Those of you who have worked with IntelliJ IDEA and related products know that all those IDEs have incorporated a built-in spell checker for a very long time. With ReSharper, the situation is slightly different in that we have several spell checking plugins that provide similar functionality.
This post is an overview of a new commercial version of ReSpeller, a plugin, also available in a free edition, which provides spell checking capabilities for ReSharper.
How It Works
ReSpeller’s operation is simple: whenever it sees a spelling mistake in an identifier, comment or string literal, it immediately flags it and offers several options for fixing the problem:
The first option is Replace with… and if you choose it, you’ll get a handy popup over the offending text with some suggestions for fixing it:
The second option is to Add word to user dictionary, in which case the user can pick the dictionary to save add the word to:
Finally, there’s an option to Add custom word to user dictionary, in which case the user can edit the word before it gets added:
Spell Checking Scope
ReSpeller covers a wide array of code constructs and languages. The elements it checks spelling on are best illustrated via ReSpeller’s Inspection Severity settings page:
From the list of tags next to the inspection types, you can surmise that ReSpeller supports a very wide array of technologies, including:
Markup languages: HTML, XML, XAML, RESX
Mixed-language files: CSHTML (Razor), ASPX, ASHX
The spell checker itself doesn’t support just English, but other languages, too. Add a new language and you get spelling corrections from all dictionaries installed:
In addition to the above, when you fix a typo in an identifier, ReSpeller automatically fires off a Rename refactoring, making sure that your spelling correction doesn’t result in loss of consistency:
Note that ReSpeller also highlights spelling errors right in the Rename dialog.

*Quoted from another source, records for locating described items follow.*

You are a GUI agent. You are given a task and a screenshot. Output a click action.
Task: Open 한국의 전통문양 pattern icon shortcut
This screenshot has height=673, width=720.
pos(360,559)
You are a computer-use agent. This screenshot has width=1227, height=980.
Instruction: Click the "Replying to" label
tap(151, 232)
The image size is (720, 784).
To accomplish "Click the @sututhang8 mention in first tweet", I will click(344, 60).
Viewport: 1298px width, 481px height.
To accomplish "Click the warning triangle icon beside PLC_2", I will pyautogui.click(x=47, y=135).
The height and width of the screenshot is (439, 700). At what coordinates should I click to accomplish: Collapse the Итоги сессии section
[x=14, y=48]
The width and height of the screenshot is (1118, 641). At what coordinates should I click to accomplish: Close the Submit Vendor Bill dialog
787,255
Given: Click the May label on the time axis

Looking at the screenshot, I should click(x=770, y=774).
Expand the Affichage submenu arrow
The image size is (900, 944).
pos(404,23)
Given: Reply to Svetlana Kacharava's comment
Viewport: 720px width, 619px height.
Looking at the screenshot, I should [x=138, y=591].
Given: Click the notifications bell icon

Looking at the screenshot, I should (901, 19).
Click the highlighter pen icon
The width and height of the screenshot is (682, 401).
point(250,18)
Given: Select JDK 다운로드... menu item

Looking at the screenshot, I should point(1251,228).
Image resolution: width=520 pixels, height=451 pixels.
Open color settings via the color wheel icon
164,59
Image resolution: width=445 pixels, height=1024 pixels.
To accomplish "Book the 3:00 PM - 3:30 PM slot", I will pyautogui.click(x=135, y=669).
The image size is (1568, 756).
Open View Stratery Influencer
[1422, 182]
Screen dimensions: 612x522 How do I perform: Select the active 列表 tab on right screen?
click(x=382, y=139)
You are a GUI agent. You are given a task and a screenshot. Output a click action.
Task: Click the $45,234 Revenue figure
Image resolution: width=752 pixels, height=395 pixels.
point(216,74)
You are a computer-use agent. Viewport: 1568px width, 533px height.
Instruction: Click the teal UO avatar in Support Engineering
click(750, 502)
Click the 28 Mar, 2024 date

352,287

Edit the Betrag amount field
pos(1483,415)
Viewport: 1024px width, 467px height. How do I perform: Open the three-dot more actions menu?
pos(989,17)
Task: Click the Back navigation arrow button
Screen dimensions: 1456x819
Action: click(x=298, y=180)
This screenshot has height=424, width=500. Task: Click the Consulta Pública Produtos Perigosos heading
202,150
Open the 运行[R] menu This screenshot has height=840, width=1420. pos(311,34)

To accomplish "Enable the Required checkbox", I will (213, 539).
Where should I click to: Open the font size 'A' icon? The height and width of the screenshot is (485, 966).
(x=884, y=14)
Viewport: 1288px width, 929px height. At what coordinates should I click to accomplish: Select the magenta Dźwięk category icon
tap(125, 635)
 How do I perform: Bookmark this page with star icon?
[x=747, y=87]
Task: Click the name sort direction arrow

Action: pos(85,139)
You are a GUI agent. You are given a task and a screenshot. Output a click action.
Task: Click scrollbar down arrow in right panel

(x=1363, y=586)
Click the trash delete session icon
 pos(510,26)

Typo inspections are also available in aggregate form, so if you open up ReSharper | Inspect | Code Issues in Project/Solution you’ll be able to see them alongside other inspections:
There’s a lot of cases where spell checking is critical. For example, as a blogger, I really hate spelling mistakes creeping into my code, because it means I didn’t check what I wrote properly before I posted. Similarly, having a public API with spelling mistakes can be a bit embarrassing, especially if people start using it and you cannot change it afterwards.